» Prompt:
Since the data must remain as supplied, reproduce it word for word.

(Collected data entries)
______________________________
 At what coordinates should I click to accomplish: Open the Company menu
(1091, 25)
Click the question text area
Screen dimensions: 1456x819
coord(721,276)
______________________________
» Exercise solution:
 At what coordinates should I click to accomplish: Open the Company menu
(1091, 25)
Click the question text area
Screen dimensions: 1456x819
coord(721,276)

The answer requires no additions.